26. In the case of Nzuki vs. Republic (1993) KLR 171, the accused person had dragged the deceased out of the bar and fatally wounded him with a knife. There was no evidence as to their having been any exchange of words between Nzuki and the deceased neither was there any indication as to why Nzuki went into the bar and pulled the deceased straight out and stabbed him. It was rightly observed in that case that the prosecution was not obliged to prove malice but just as the presence of motive can greatly strengthen its case, the absence of it can weaken the case. The Court of Appeal in allowing an appeal and substituting the conviction of murder with manslaughter observed: -
“There was a complete absence of motive and there was absolutely nothing on record from which it can be implied that the appellant had any one of the intentions outlined for malice aforethought when he unlawfully assaulted the deceased with the fatal consequences. Other than observing that the appellant viciously stabbed the deceased and in so doing intended to kill or cause him gracious harm, the trial court did not direct itself that the onus of proof of that necessary intent was throughout on the prosecution and the same had been discharged to its satisfaction in view of the circumstances under which the offence was committed. Having not done so, we are uncertain whether malice aforethought was proved against the appellant beyond any reasonable doubt. In the absence of proof of malice aforethought to the required standard, the appellant’s conviction for the offence of murder is unsustainable. His killing of the deceased amounted only to manslaughter.”

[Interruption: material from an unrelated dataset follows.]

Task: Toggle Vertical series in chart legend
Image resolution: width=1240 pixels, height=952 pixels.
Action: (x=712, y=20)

27. In this case there is evidence that the deceased was disturbing other customers in the bar and had previously been restrained from doing so. The accused and his companion had left their table when the deceased roughed them up and went towards the toilet as the accused person followed them. Such prevailing crcumstances cannot be a basis for infering malice. That being the case, I find no evidence of malice aforethought in this case and the third ingredient of murder fails.
28. Afortiori, the foregone analysis does not therefore support a conviction in respect of the information of murder. The accused person is hence found not guilty of the murder of the deceased and he is hereby acquitted. However, the deceased lost his life as a result of the actions of the accused person, but of course without any malice aforethought.

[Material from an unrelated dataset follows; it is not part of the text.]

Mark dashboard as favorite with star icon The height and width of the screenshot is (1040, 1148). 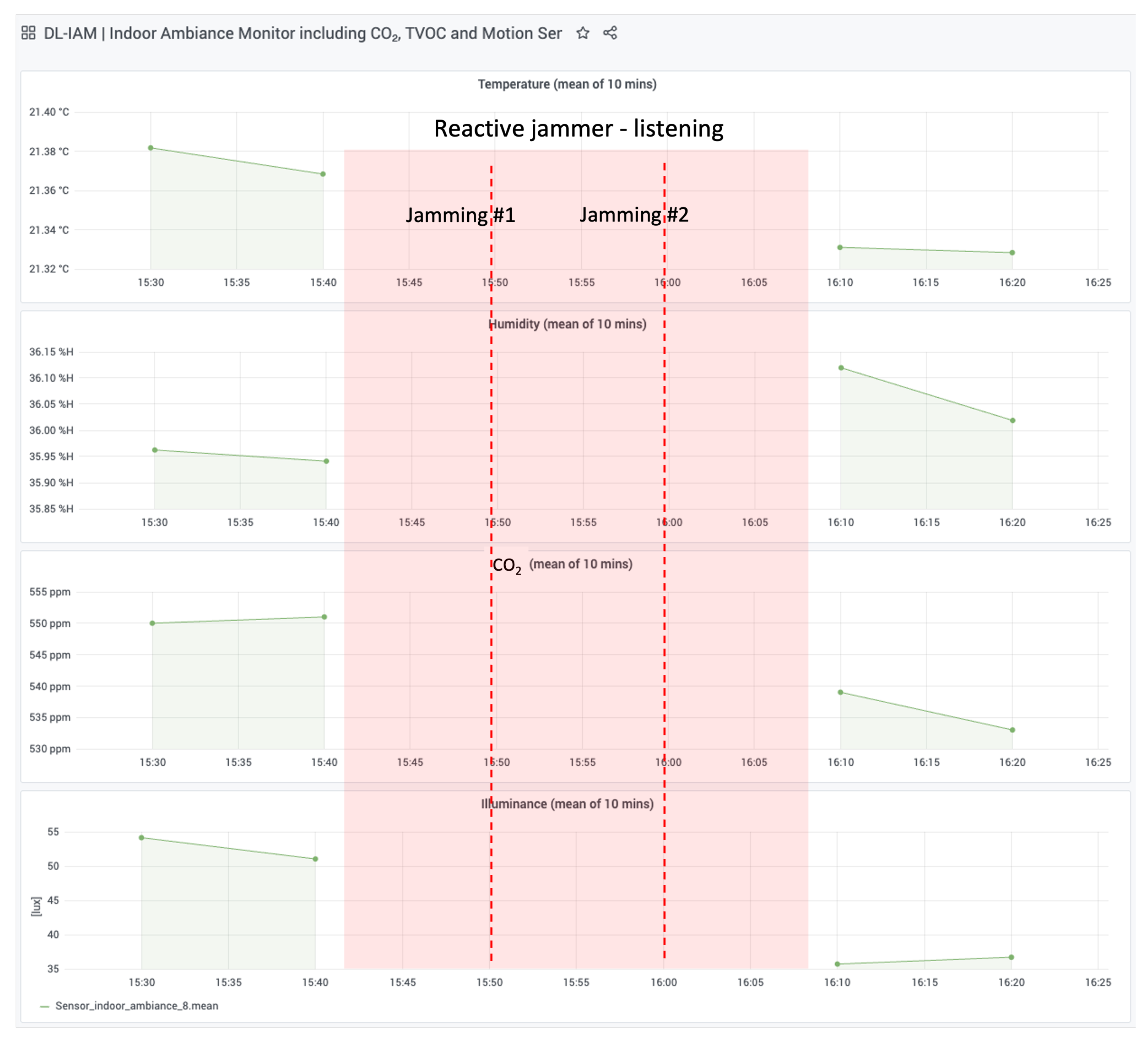point(583,33)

29. In view of the provisions of Section 179(2) of the Criminal Procedure Code, Chapter 75 of the Laws of Kenya and looking at the evidence on record and as analyzed hereinbefore, this Court finds the accused person guilty of the offence of Manslaughter contrary to Section 202 of the Penal Code and he is convicted accordingly.
30. These are the orders of this Court.
DELIVERED, DATED and SIGNED at MIGORI this 10th day of December 2018.
A. C. MRIMA
Judgment delivered in open Court and in the presence of:
Mr. Jura, Counsel for the Accused person.
Mr. Kimanthi, Senior Principal prosecution Counsel instructed by the Office of the Director of Pubic Prosecutions for the State.